Monday 29th of August 2022

Hollyhocks are actually bi-annuals and not perennials and come up every year because they reseed themselves. The best time to plant the seeds is in the fall.

Crsig

Saturday 6th of August 2022

The purple hollyhock you mention is not actually a hollyhock its called a Malva

Carol Speake

Saturday 6th of August 2022

Thanks for the information. I have adjusted the text in the listing to add its common name (French hollyhock) and botanical name.

sally stern

Tuesday 13th of July 2021

My hollyhocks were 6-7 feet tall last year. This year they are a foot tall.So disappointed. I am in Michigan. We had a late frost here at the end of May. Could his have stunted their growth?

Carol Speake

Wednesday 14th of July 2021

Hollyhocks like warm temperatures so it's possible that they were stunted in growth because of the frost.

MaryBeth

Monday 26th of October 2020

Hello! Do you have to soak the seeds in water to get them to germinate? And can the seeds become to old to plant? I love Hollyhocks!

Sarah Perry

Saturday 26th of March 2022

@Carol Speake, take a piece of sand paper and scuff the seeds before germination. Use a wet almost soaked no puddles paper towel or coffee filters in a container with tight fitting lid glass or plastic dark or clear.Lay scuffed seeds on wet paper, don’t cover the seeds and close lid.
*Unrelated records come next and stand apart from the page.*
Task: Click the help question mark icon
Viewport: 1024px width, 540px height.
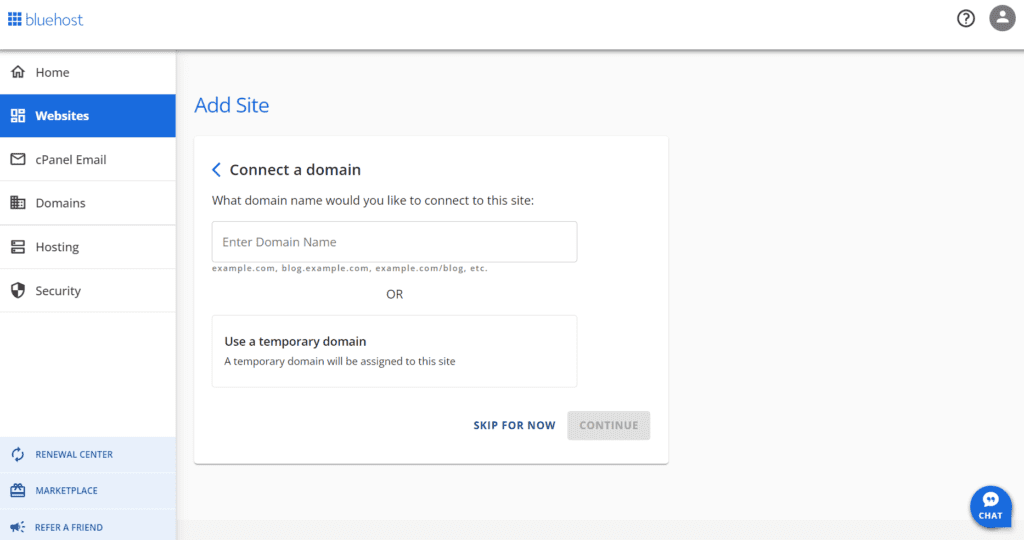Action: tap(965, 18)
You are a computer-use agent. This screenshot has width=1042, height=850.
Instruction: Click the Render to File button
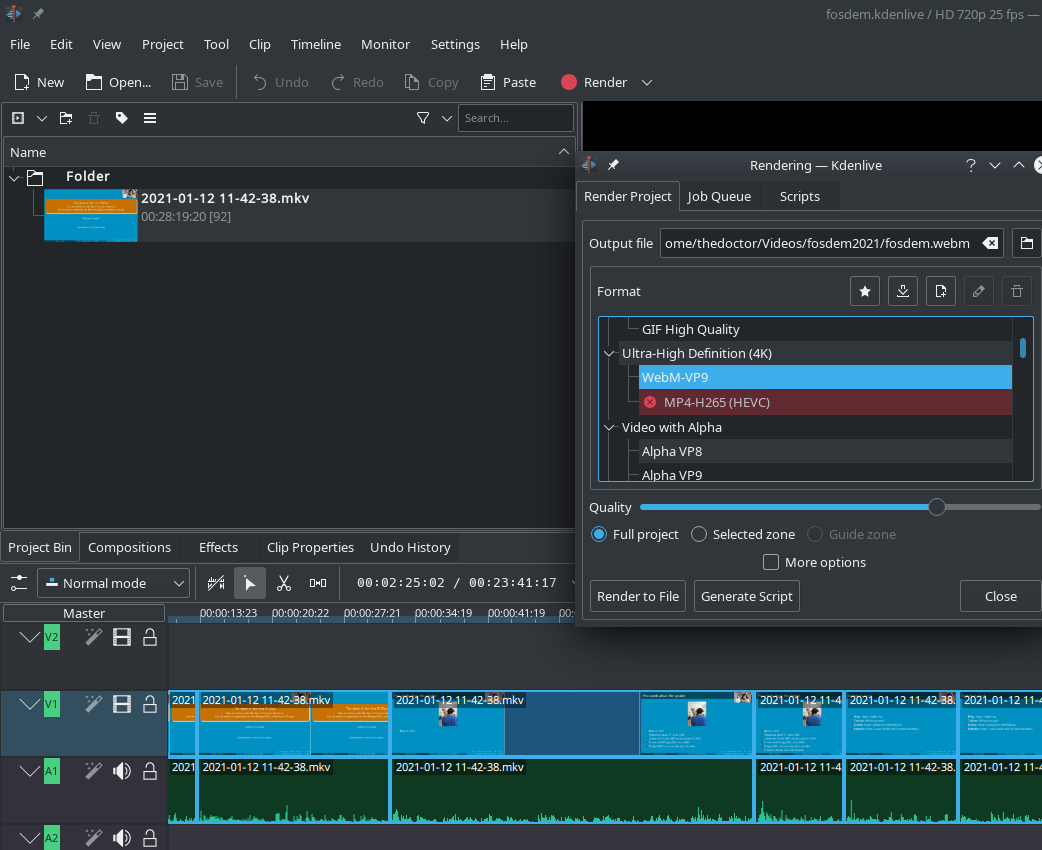[x=638, y=596]
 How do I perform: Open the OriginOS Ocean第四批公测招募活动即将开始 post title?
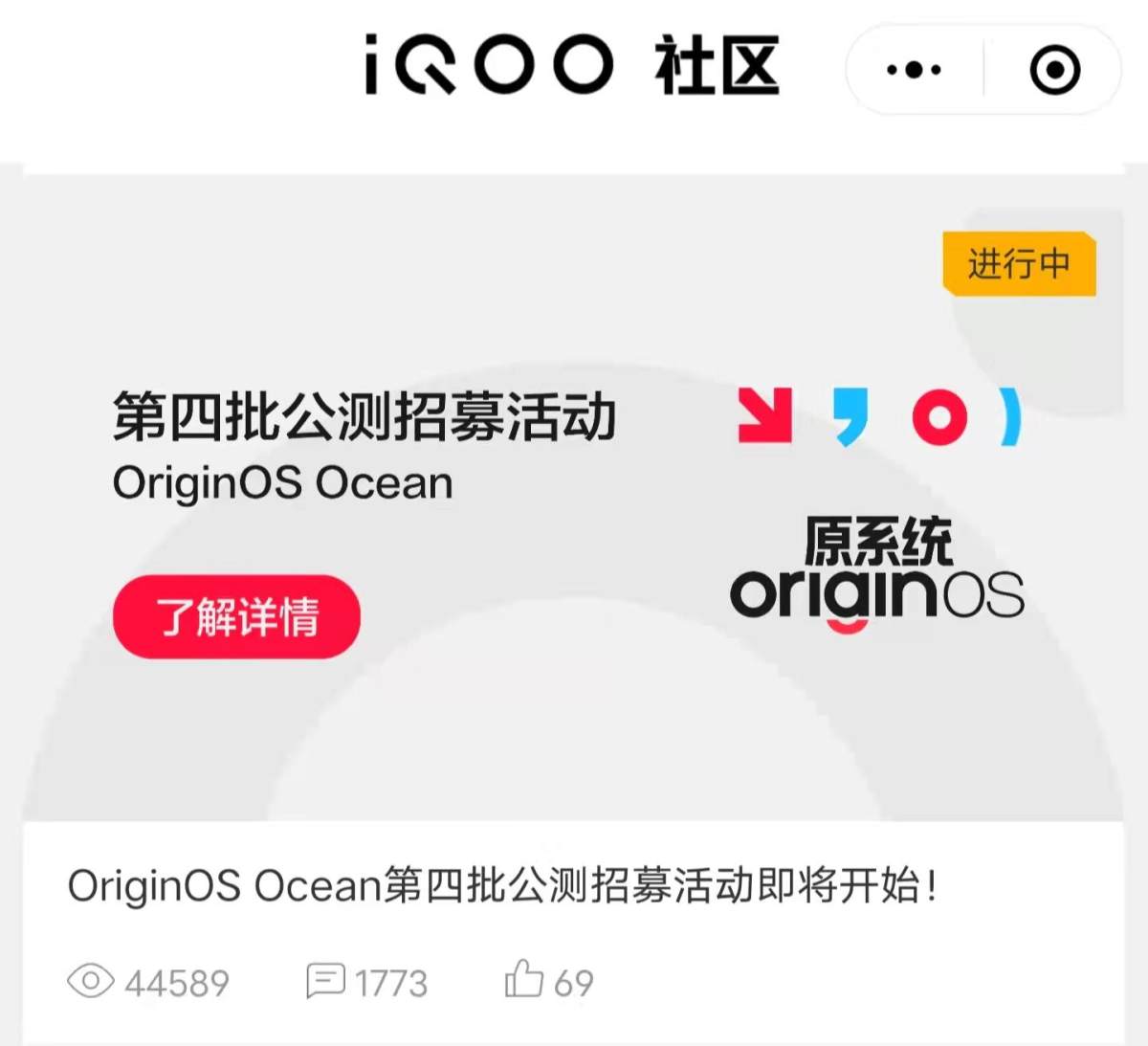(502, 885)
Keep out of direct sun and open lid to check daily. When you see any growth breaking though, plant growth side down in location or give the seedling some growing time in a 4” pot of your soil.
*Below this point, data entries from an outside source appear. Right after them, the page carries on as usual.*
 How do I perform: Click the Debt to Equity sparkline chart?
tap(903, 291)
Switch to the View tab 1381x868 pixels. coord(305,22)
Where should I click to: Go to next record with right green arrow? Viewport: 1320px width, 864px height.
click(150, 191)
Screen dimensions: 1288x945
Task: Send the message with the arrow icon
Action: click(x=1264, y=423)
Place in Full sunny location being careful not to burn them up if it gets too hot…move them around if so. Then transplant when the look healthy with a few leaves. They will germinate faster with the scuffing and container method.

Carol Speake

Monday 26th of October 2020

Hollyhock seeds are large and have fairly tough seed coats. Soaking them in water before sowing will help them to germinate better. The seeds last a long time - up to 9 years..

Wendy

Thursday 23rd of July 2020

Can you take seeds from plants in your garden? How and when? And when should you start them inside to have them ready for spring planting outdoors?

Carol Speake

Friday 24th of July 2020

To save hollyhock seeds, cut the hollyhock seed pods from the stalks, and place them in a brown paper bag. If you want to sow them instead of saving them, autumn is also the ideal time for that.